Основные понятия
The core message of this article is that decision tree learning can be formulated as a Markov Decision Process (MDP) to achieve a favorable trade-off between the complexity and performance of the learned trees. By carefully controlling the action space of the MDP using a state-dependent tests generating function, the authors demonstrate that their algorithm, Dynamic Programming Decision Tree (DPDT), can find trees that are competitive with the current state-of-the-art Branch-and-Bound (BnB) solvers in terms of training accuracy, while offering a richer set of solutions along the complexity-performance Pareto front.
Аннотация
The article presents a novel approach to decision tree learning by formulating it as a Markov Decision Process (MDP). The key aspects are:
MDP Formulation: The authors define an MDP where the states represent subsets of the training data and the actions correspond to binary tests (splits) to be applied. The reward function encodes a trade-off between the complexity (average number of tests performed) and the training accuracy of the learned tree.
Tests Generating Function: To make the MDP tractable, the authors introduce a state-dependent tests generating function that dynamically limits the set of admissible tests at each state. They propose using the test nodes of a CART tree as the set of admissible tests, which empirically outperforms a baseline that returns the most informative splits.
Dynamic Programming Solver: The authors use dynamic programming to solve the MDP and obtain the optimal policy, which can then be converted into a decision tree. Crucially, they can compute the optimal policies for a range of complexity-performance trade-offs (different values of the regularization parameter α) in a single backward pass.
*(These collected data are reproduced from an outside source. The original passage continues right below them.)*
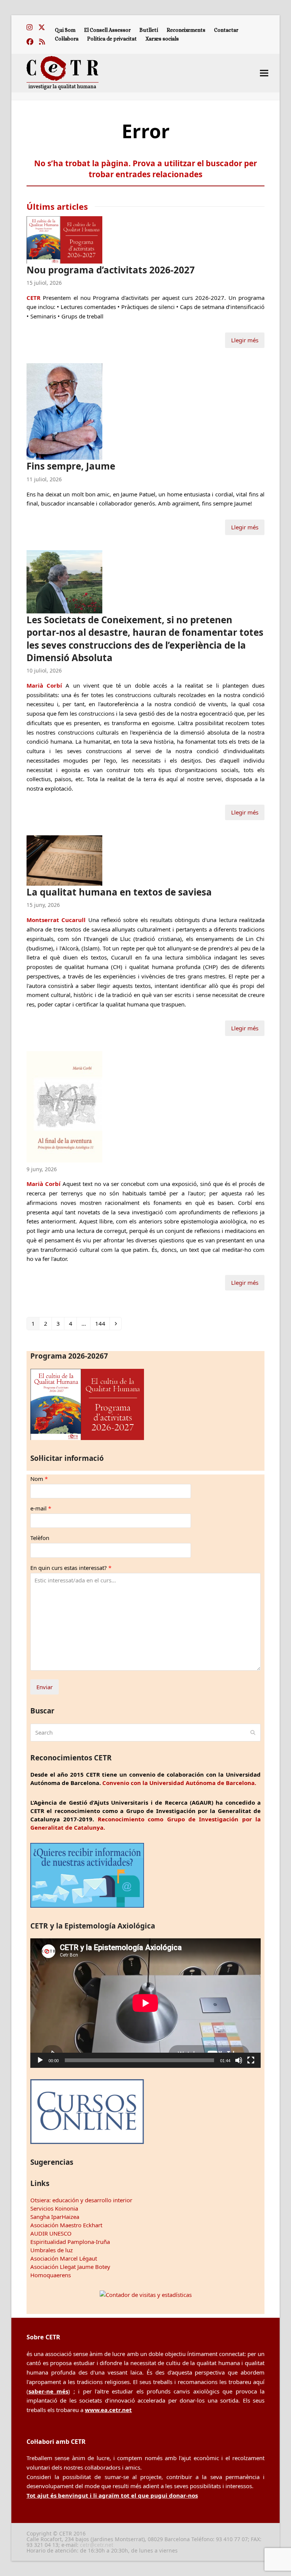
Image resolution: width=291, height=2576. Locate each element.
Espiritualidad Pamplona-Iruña (70, 2241)
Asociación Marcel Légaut (63, 2258)
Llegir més (244, 340)
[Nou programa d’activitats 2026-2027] (64, 239)
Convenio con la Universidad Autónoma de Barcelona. (179, 1783)
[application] (145, 2003)
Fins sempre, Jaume (71, 466)
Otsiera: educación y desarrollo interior (81, 2200)
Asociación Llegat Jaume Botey (70, 2266)
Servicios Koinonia (54, 2208)
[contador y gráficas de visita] (146, 2294)
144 (101, 1323)
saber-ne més (48, 2391)
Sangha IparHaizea (54, 2216)
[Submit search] (252, 1732)
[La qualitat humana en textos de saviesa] (64, 860)
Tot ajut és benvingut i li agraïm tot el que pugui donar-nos (112, 2495)
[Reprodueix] (40, 2060)
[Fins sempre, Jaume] (64, 411)
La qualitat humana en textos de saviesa (119, 892)
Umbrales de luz (51, 2250)
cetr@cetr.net (96, 2544)
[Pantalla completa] (251, 2060)
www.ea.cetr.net (108, 2410)
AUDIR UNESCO (51, 2233)
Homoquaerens (50, 2275)
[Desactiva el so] (238, 2060)
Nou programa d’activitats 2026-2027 (111, 270)
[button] (264, 73)
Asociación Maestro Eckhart (66, 2225)
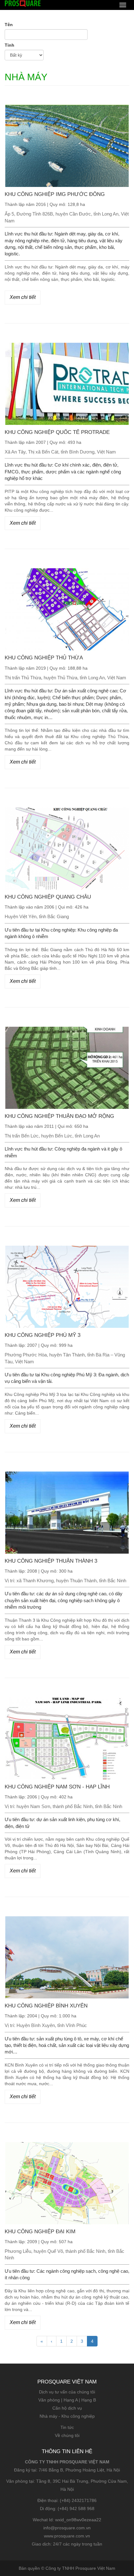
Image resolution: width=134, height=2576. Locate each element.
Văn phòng (49, 2399)
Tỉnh (9, 45)
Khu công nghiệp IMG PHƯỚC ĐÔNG (55, 194)
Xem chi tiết (23, 297)
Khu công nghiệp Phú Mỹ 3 (42, 1335)
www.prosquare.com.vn (67, 2535)
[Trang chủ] (23, 3)
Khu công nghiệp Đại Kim (40, 2231)
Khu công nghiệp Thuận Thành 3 (51, 1561)
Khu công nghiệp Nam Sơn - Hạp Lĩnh (57, 1787)
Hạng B (88, 2399)
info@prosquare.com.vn (67, 2527)
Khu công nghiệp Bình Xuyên (46, 2006)
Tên (9, 24)
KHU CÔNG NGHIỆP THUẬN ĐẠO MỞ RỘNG (59, 1116)
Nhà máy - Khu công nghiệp (67, 2416)
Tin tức (67, 2427)
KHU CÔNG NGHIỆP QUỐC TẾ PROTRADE (57, 432)
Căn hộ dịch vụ (67, 2408)
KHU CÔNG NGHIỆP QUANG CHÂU (48, 897)
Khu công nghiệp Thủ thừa (44, 658)
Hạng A (71, 2399)
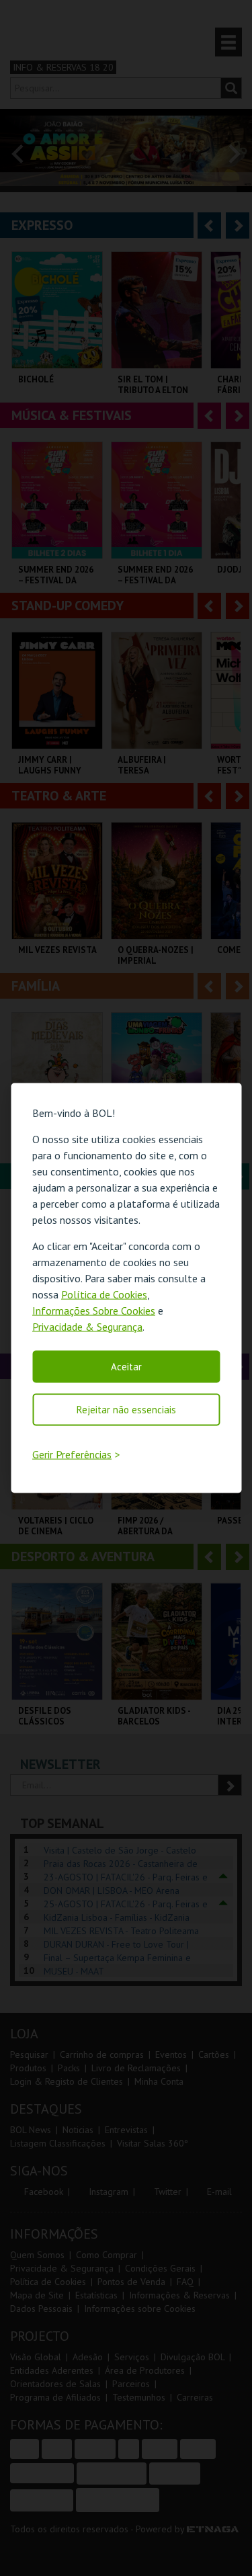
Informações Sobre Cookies (93, 1310)
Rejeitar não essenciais (126, 1409)
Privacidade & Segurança (87, 1326)
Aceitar (126, 1366)
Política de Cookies (104, 1293)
Comparison to Baselines: The authors compare their DPDT algorithm to several baselines, including optimal BnB solvers and greedy approaches like CART. They show that DPDT can find trees that are competitive with the optimal BnB solutions in terms of training accuracy, while being orders of magnitude faster. DPDT also outperforms CART in terms of generalization performance on unseen data.
Interpretability Analysis: The authors demonstrate that DPDT can provide a rich set of trees along the complexity-performance Pareto front, allowing users to select the tree that best suits their interpretability needs. This is in contrast to BnB approaches, which only return a single tree.
Overall, the article presents a novel and effective approach to decision tree learning that achieves a favorable trade-off between scalability, optimality, and interpretability.